◆ **Exercise aim**
Every entry must be duplicated word for word.

Collected data entries
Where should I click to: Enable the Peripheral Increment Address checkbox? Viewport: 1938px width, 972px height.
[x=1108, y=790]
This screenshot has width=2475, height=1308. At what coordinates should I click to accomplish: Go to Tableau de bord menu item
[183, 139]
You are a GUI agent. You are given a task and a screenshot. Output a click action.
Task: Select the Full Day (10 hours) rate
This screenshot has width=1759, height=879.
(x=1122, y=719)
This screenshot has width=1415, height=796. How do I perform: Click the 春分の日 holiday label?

◆ **Response to this exercise**
Where should I click to: Enable the Peripheral Increment Address checkbox? Viewport: 1938px width, 972px height.
[x=1108, y=790]
This screenshot has width=2475, height=1308. At what coordinates should I click to accomplish: Go to Tableau de bord menu item
[183, 139]
You are a GUI agent. You are given a task and a screenshot. Output a click action.
Task: Select the Full Day (10 hours) rate
This screenshot has width=1759, height=879.
(x=1122, y=719)
This screenshot has width=1415, height=796. How do I perform: Click the 春分の日 holiday label?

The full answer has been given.